Non-Beginner Discussion

Danrohn · May 2, 2022, 11:41am

Thanks!
Will this be sufficient for retrieving what I need?

I also found this:

Which I think can be helpful.

If I need some callback that saves a decoded prediction of the image in a specific folder, say every epoch, then would it be it?

jpc · May 2, 2022, 3:48pm

Hi,

I was wondering about the Avg and MaxPool2d layers that are the last step of CNN networks just before the head. In classification models they “compress” 49 (7x7) features from the last conv layer into a single feature vector using element-wise mean and max.

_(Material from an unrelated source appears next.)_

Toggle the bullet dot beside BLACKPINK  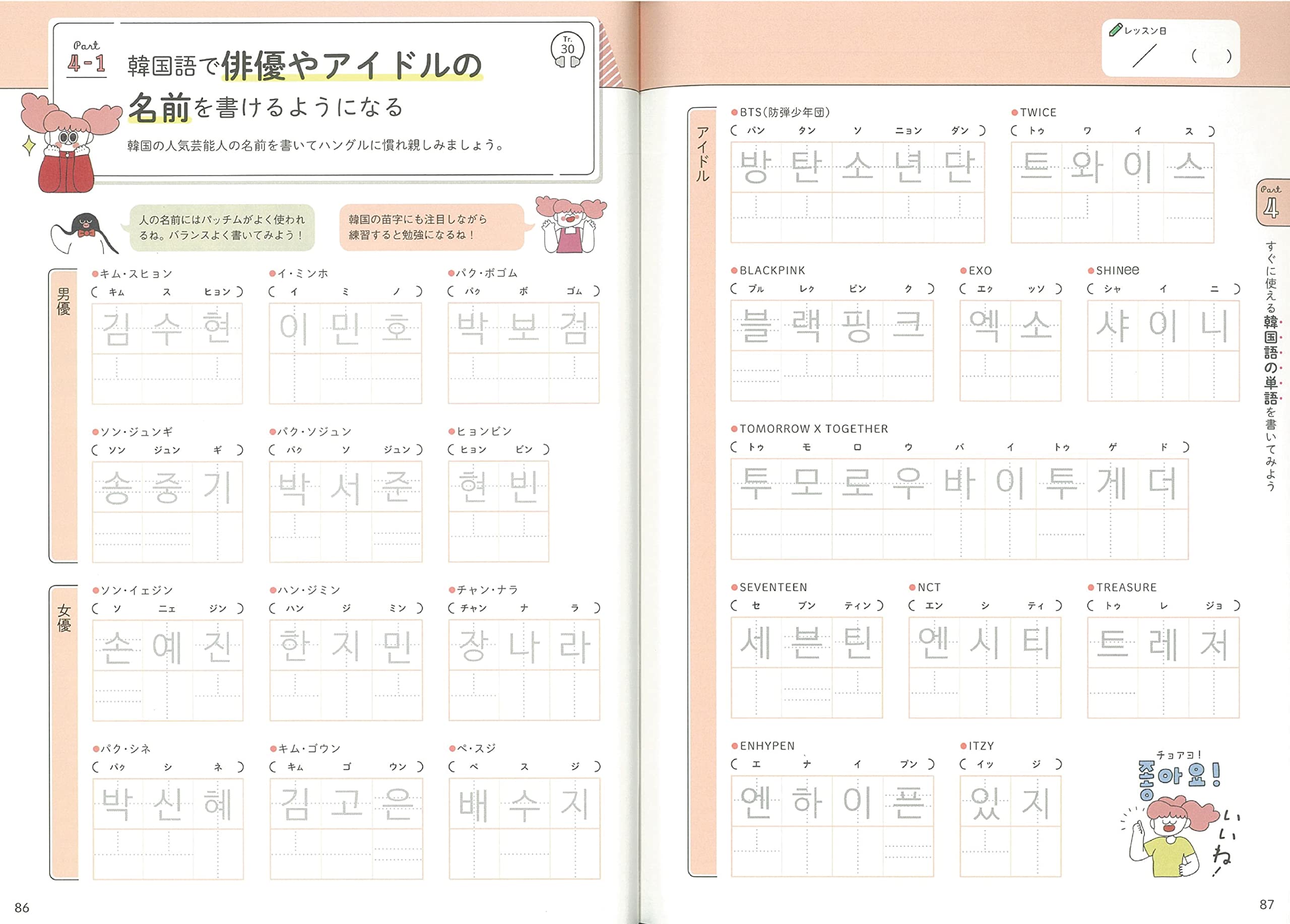point(734,272)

I tried to take some of the convolutional features from the 7x7 layer and build an image-search model (using BarlowTwins for unsupervised training) with them. If I take a single feature and calculate cosine similarity then it works really well. But when I try to calculate the element-wise mean or max of several features the cosine similarity is no longer working well – the more features are mix into the “search query” the less relevant the matches (ordered by cosine similarity).

Has anybody encountered this before?

I am also wondering how this affects transfer-learning:

The features before the max/avg pool seem to carry a lot more information (“one-shot” image search works on them but not on the pooled versions)
ResNets work in practice so it has to mean that the features can be trained to behave sensibly under Avg/Max Pool.

My hypothesis:

Maybe the conv features have to be fine-tuned to each task to optimaly “survive” the pooling and give good accuracy? Would it be beneficial to add a randomly-initilized ResBlock between the last conv layer and the pooling later and train it with the same learning rate as the head?

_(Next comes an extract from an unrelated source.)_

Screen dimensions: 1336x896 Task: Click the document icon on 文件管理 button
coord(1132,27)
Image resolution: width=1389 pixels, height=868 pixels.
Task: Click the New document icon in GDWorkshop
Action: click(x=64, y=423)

What would be a good fine-tuning task & dataset (not object-detection since they don’t use max/avg pool layers) on which I could test this hypothesis? It has to be sufficiently different from ImageNet for the

mindtrinket · May 2, 2022, 4:39pm

I know it is still a little early for NLP. But has anyone tried codeBert? A quick search does not show up in the forums.

“We probe four models that vary in their expected knowledge of
code properties: BERT (pre-trained on English), CodeBERT and
CodeBERTa (pre-trained on source code, and natural language
documentation), and GraphCodeBERT (pre-trained on source
code with dataflow). While GraphCodeBERT performs more
consistently overall, we find that BERT performs surprisingly
well on some code tasks, which calls for further investigation.”

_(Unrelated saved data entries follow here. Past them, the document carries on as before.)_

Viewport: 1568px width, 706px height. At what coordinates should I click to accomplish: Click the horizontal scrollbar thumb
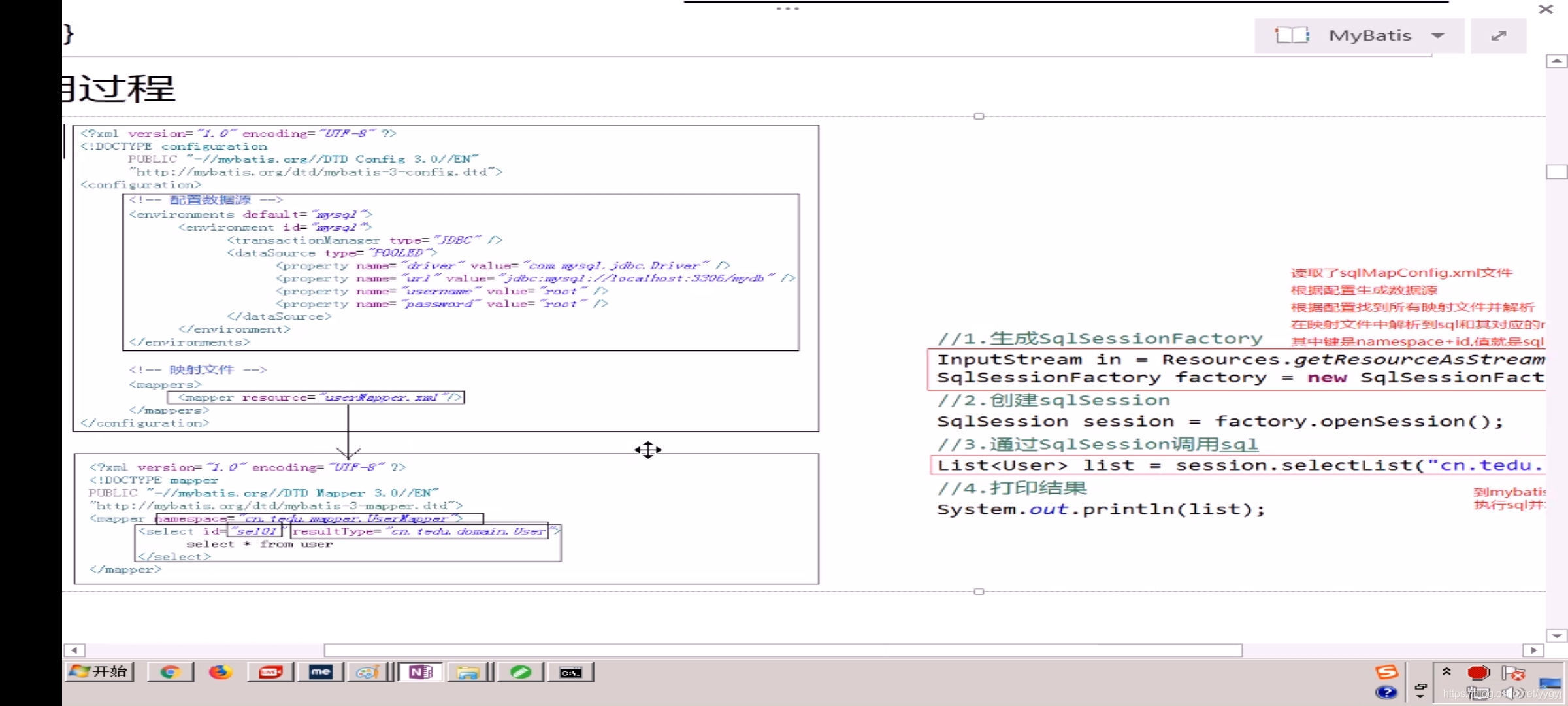(x=783, y=650)
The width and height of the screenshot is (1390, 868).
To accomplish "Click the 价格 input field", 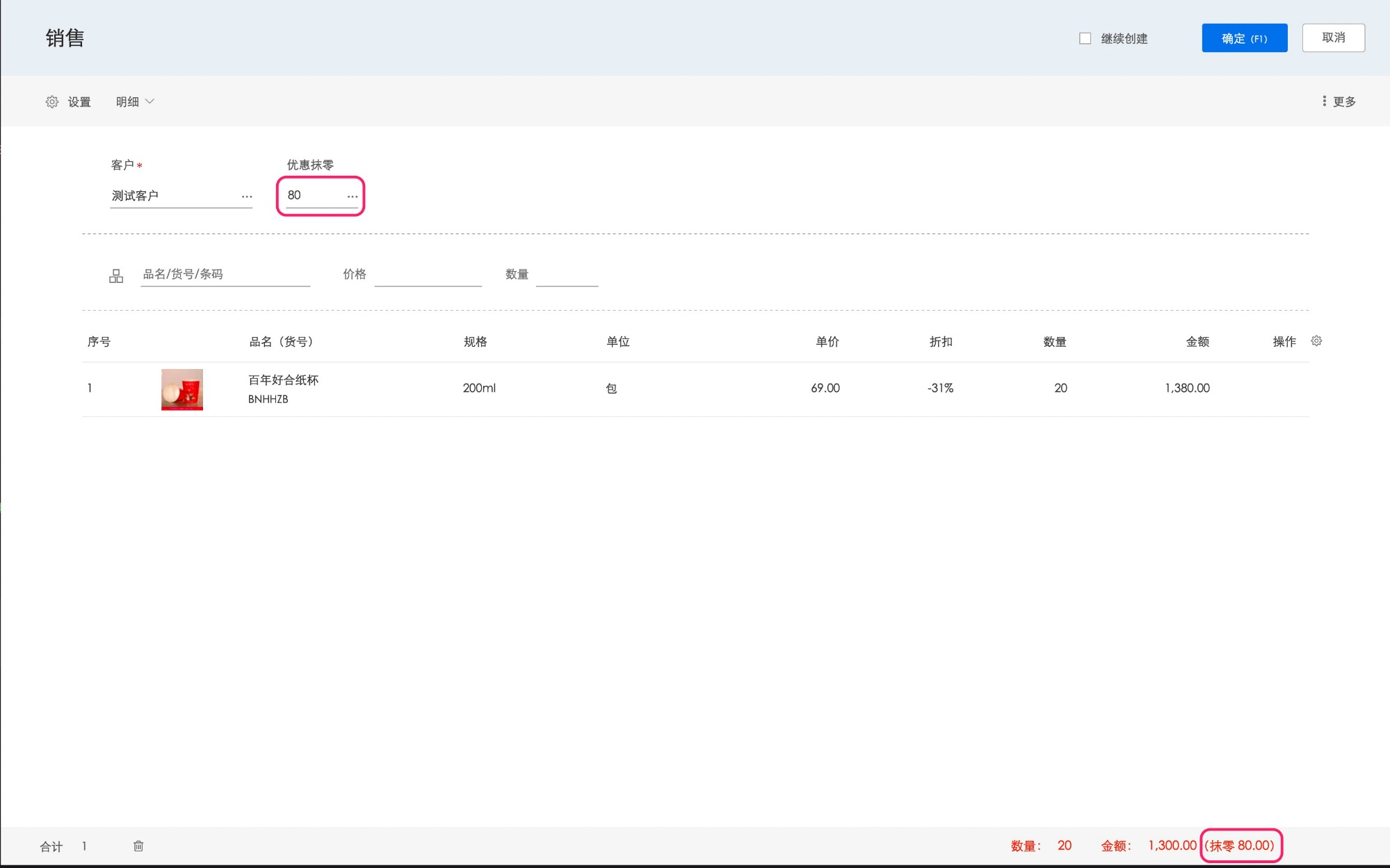I will [428, 275].
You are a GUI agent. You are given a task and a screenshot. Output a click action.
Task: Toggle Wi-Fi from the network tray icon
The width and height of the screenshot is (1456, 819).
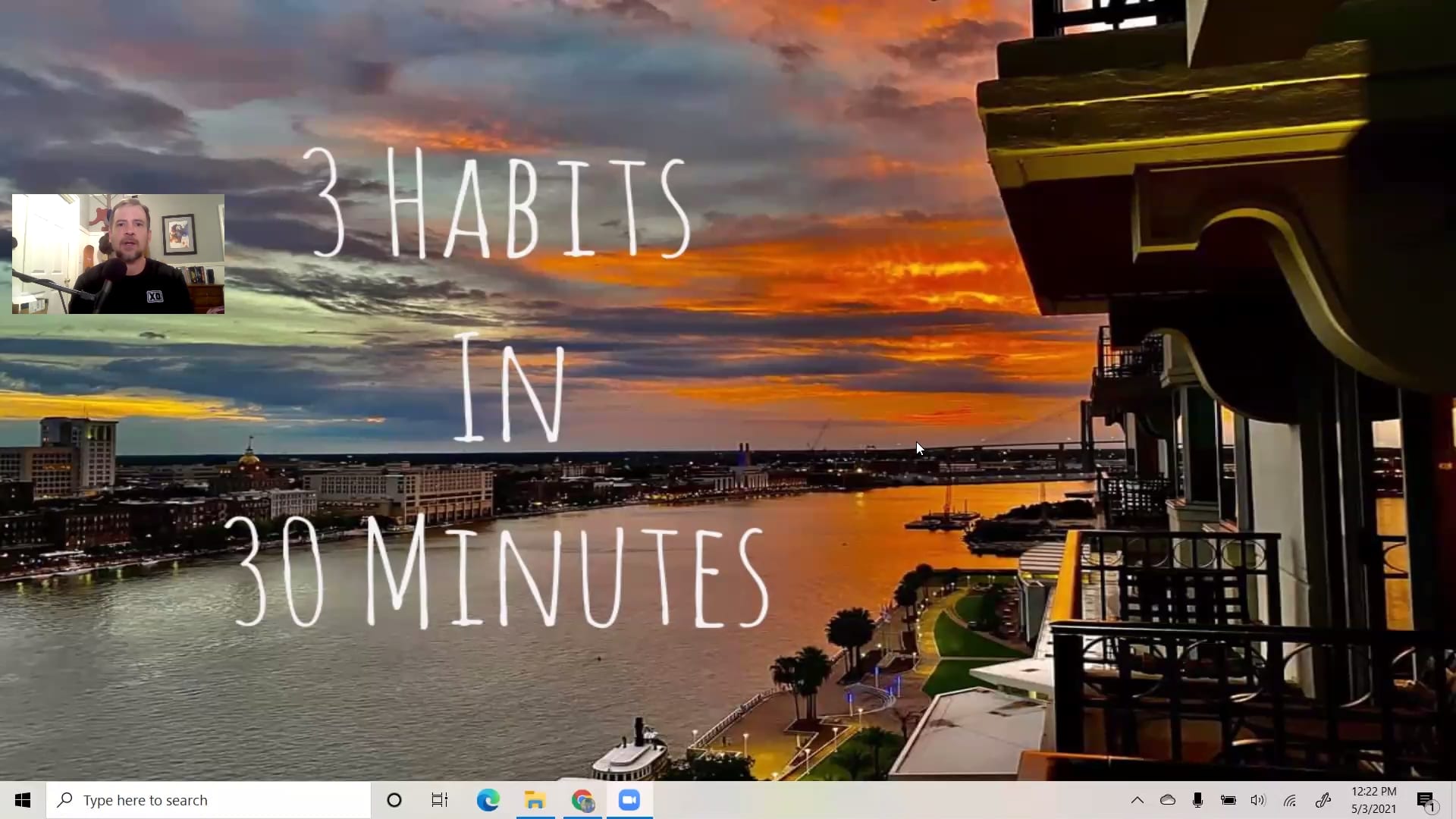click(1289, 800)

https://arxiv.org/pdf/2108.11308.pdf

jeremy · May 2, 2022, 6:39pm

I’d suggest reading the source for this callback, since it’s close to what you want:

https://lessw.medium.com/fastais-callbacks-for-better-cnn-training-meet-savemodelcallback-e55f254f1af5

And of course read the docs for fastai callbacks in general:

PS: I found both of these by just googling for “fastai callback” – there’s lots of tutorials and stuff around about these to help you get started, so I’d suggest taking a look thru the links you’ll find there too.

Danrohn · May 2, 2022, 6:44pm

Thank you for your guidance! @jeremy
The first link of yours is something that I’ve not seen yet. Great!
I’ve actually googled too, and have seen that second webpage that you posted. After sweeping through that, I kept searching and found out this: (As in my previous message)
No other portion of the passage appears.